#### INFORMATION PROVIDED:
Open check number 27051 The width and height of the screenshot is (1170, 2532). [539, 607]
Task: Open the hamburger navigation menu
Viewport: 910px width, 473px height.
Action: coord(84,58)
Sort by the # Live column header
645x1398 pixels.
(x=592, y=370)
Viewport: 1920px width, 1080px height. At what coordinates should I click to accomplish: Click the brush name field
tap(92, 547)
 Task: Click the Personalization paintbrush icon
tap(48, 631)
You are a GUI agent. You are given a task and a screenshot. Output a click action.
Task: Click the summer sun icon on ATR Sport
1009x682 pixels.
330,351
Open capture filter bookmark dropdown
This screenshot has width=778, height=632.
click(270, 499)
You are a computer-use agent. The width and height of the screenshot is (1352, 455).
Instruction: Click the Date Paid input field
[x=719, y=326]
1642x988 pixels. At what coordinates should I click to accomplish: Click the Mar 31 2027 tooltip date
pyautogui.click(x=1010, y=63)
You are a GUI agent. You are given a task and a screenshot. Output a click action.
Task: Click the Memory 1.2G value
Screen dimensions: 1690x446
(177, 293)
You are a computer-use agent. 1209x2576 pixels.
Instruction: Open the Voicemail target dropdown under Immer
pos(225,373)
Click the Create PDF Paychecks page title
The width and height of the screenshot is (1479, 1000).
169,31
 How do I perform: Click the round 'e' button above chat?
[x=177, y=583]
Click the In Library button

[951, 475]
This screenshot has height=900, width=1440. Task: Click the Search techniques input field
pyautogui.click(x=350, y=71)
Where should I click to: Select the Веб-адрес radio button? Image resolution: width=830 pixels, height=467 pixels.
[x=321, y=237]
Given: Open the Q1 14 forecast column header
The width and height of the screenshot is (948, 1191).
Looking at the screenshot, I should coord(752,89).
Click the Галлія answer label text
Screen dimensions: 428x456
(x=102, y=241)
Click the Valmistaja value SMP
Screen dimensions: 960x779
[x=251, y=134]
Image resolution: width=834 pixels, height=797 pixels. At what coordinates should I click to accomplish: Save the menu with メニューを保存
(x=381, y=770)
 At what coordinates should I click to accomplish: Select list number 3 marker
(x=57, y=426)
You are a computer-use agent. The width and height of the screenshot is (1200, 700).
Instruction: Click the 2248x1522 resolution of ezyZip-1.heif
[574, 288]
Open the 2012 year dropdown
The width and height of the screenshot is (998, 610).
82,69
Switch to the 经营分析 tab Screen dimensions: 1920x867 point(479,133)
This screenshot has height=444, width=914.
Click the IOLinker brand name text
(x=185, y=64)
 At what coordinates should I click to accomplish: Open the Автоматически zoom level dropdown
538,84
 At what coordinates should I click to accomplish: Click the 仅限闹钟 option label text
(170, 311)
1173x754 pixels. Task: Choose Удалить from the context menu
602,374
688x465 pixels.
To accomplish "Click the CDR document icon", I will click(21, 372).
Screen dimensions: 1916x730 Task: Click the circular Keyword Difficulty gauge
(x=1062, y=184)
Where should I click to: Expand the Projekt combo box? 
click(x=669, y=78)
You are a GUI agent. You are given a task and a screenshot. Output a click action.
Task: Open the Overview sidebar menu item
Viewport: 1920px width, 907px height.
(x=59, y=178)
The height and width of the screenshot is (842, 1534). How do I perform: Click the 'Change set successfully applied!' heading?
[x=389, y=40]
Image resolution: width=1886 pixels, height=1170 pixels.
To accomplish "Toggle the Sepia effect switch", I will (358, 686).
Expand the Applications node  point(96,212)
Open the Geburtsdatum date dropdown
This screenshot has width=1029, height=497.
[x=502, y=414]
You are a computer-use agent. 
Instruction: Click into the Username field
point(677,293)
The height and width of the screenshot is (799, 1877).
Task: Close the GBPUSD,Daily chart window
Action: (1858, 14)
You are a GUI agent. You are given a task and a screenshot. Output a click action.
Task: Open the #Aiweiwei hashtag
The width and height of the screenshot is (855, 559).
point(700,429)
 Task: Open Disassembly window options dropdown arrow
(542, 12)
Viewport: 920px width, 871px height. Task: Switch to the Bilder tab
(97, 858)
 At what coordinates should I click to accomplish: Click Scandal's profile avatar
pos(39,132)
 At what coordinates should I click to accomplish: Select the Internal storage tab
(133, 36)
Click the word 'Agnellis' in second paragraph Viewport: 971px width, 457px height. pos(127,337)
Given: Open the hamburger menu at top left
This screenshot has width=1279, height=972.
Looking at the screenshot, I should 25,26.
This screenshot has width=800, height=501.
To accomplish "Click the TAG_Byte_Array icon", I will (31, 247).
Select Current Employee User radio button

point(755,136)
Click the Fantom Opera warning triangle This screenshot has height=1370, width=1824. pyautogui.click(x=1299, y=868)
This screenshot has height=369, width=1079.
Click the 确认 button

#### WHAT IS REQUIRED:
Only the lines from the beginning of the data above through the line containing "Task: Click the summer sun icon on ATR Sport" should be repeated, exactly as they appear.

#### SOLUTION TO THIS EXERCISE:
Open check number 27051 The width and height of the screenshot is (1170, 2532). [539, 607]
Task: Open the hamburger navigation menu
Viewport: 910px width, 473px height.
Action: coord(84,58)
Sort by the # Live column header
645x1398 pixels.
(x=592, y=370)
Viewport: 1920px width, 1080px height. At what coordinates should I click to accomplish: Click the brush name field
tap(92, 547)
 Task: Click the Personalization paintbrush icon
tap(48, 631)
You are a GUI agent. You are given a task and a screenshot. Output a click action.
Task: Click the summer sun icon on ATR Sport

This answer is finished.